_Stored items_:
>> begin
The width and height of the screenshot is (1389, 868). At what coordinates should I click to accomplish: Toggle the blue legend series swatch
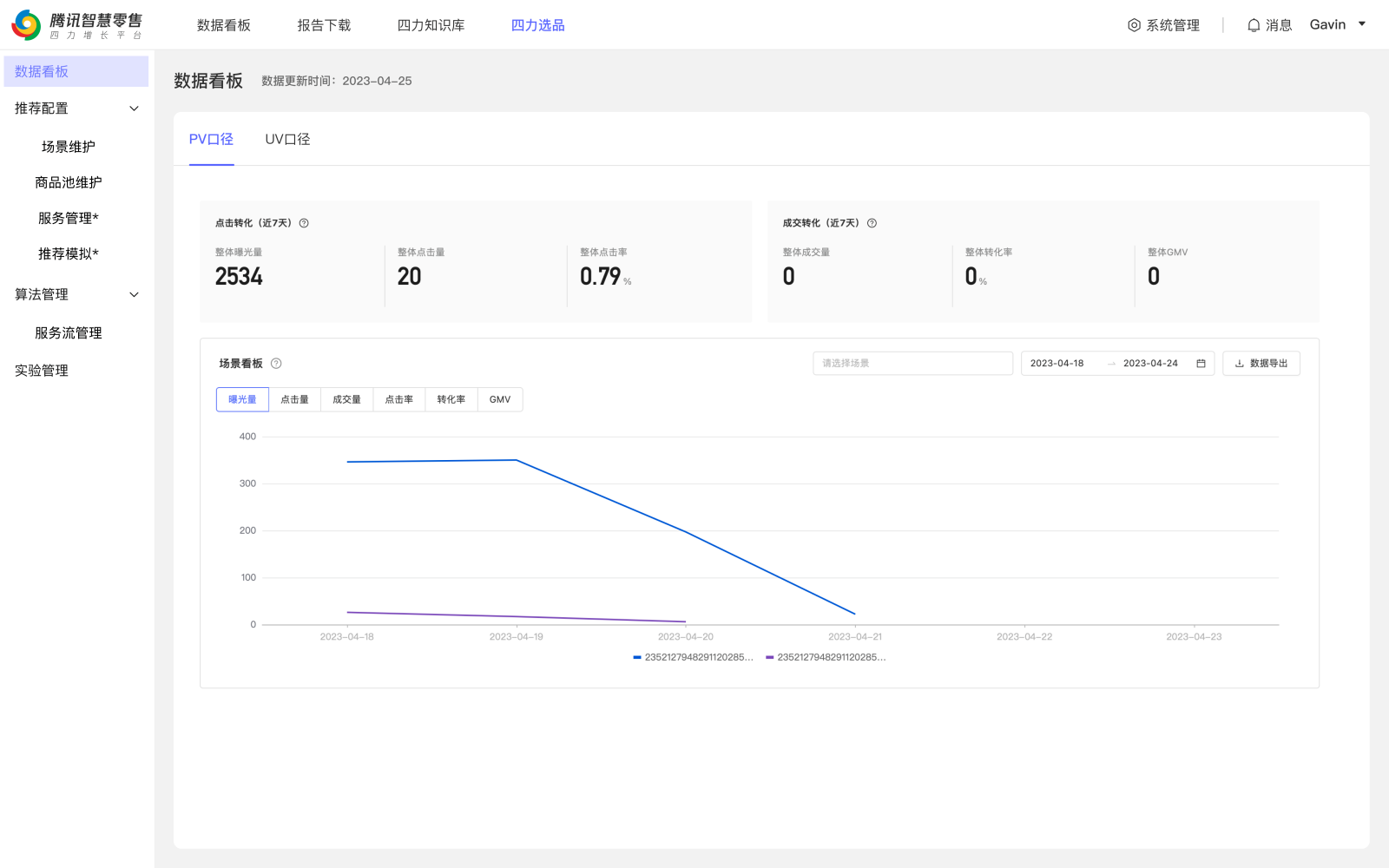pyautogui.click(x=637, y=658)
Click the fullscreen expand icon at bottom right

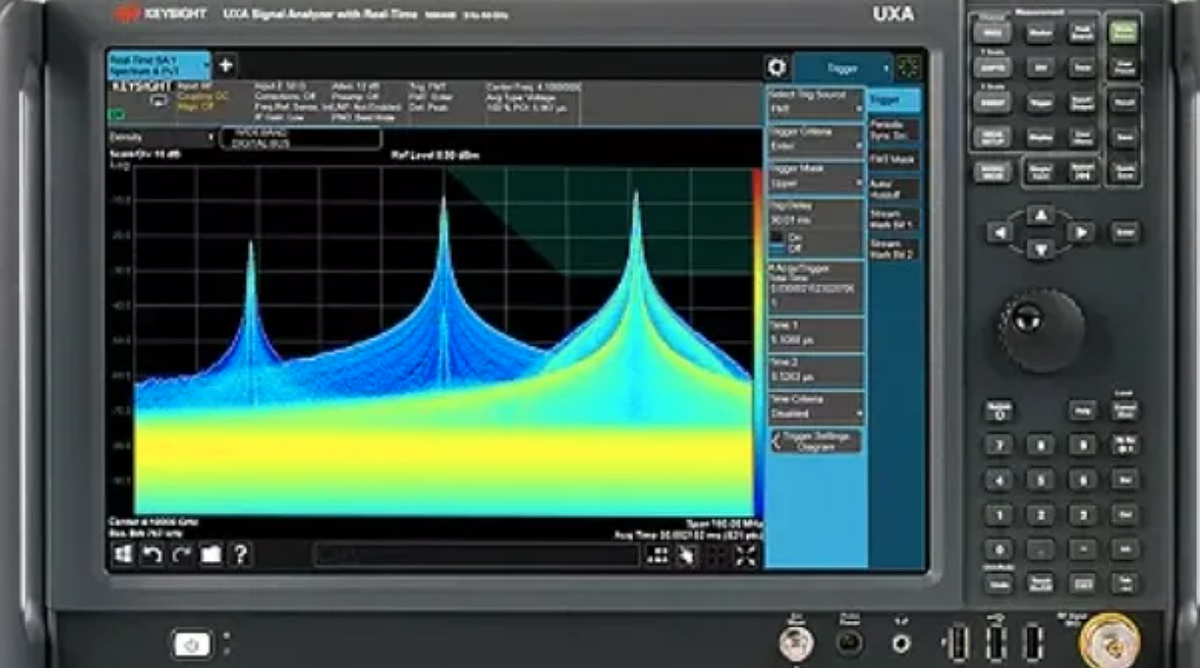pyautogui.click(x=746, y=555)
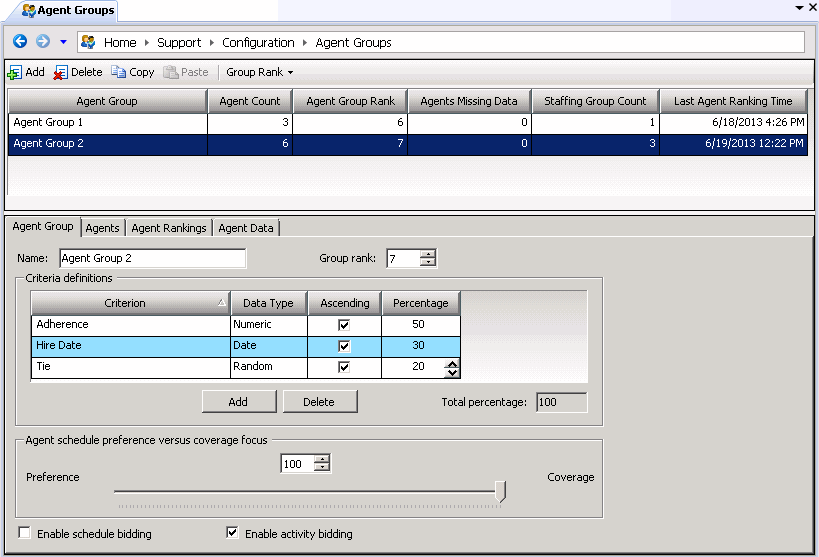The width and height of the screenshot is (819, 557).
Task: Open the window list dropdown arrow at top right
Action: 798,7
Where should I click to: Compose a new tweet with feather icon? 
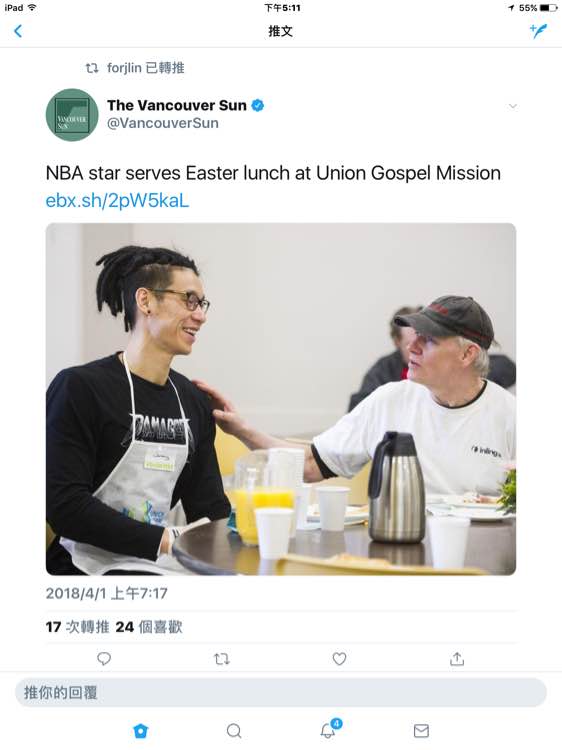538,31
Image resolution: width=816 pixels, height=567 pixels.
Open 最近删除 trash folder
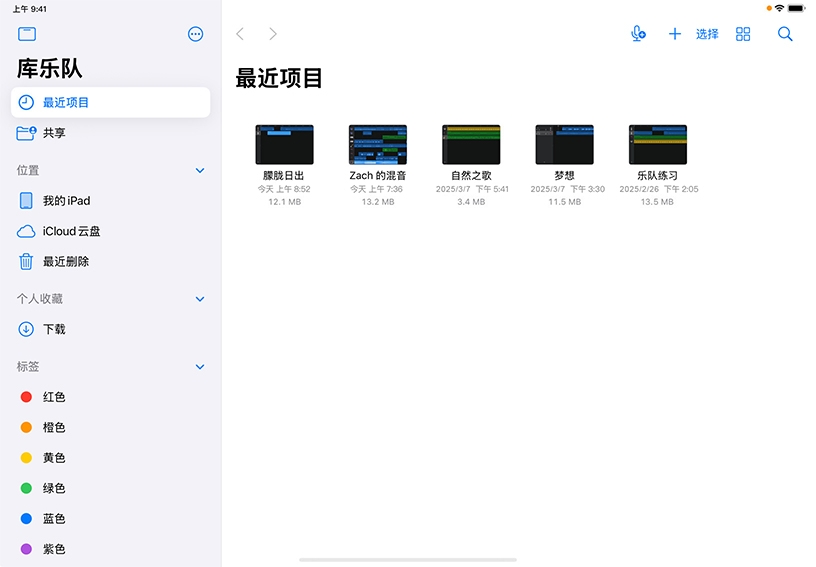click(65, 261)
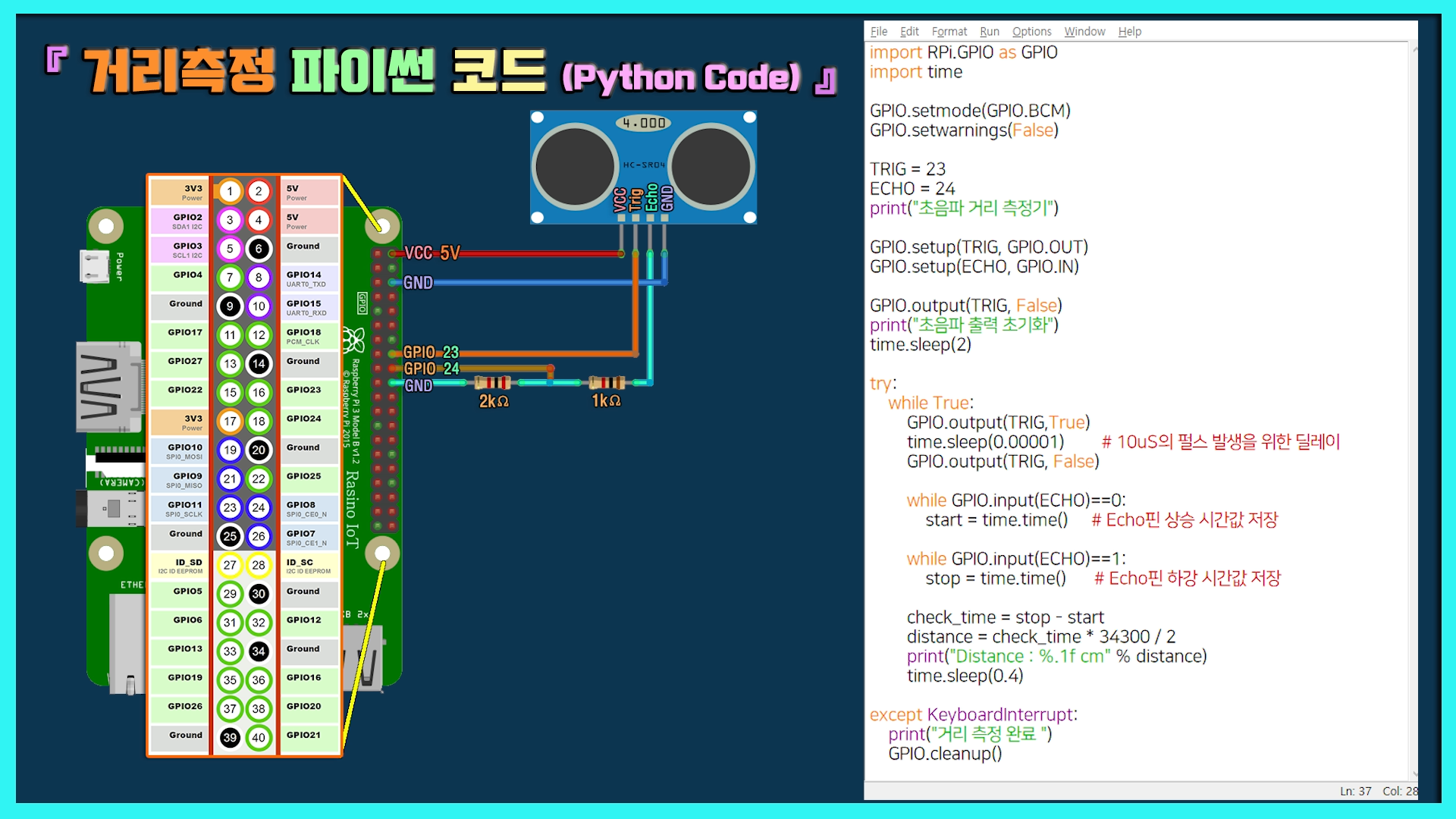The height and width of the screenshot is (819, 1456).
Task: Click pin 1 circle on GPIO header
Action: [230, 191]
>> end
_WORK TO COMPLETE_: Echo back every line of the material above word for word, omitting the pictures.

_EXERCISE OUTPUT_:
The width and height of the screenshot is (1389, 868). At what coordinates should I click to accomplish: Toggle the blue legend series swatch
pyautogui.click(x=637, y=658)
Click the fullscreen expand icon at bottom right

pyautogui.click(x=746, y=555)
The width and height of the screenshot is (819, 557).
Task: Open the window list dropdown arrow at top right
Action: 798,7
Where should I click to: Compose a new tweet with feather icon? 
538,31
Image resolution: width=816 pixels, height=567 pixels.
Open 最近删除 trash folder
click(65, 261)
The height and width of the screenshot is (819, 1456).
Task: Click pin 1 circle on GPIO header
Action: [230, 191]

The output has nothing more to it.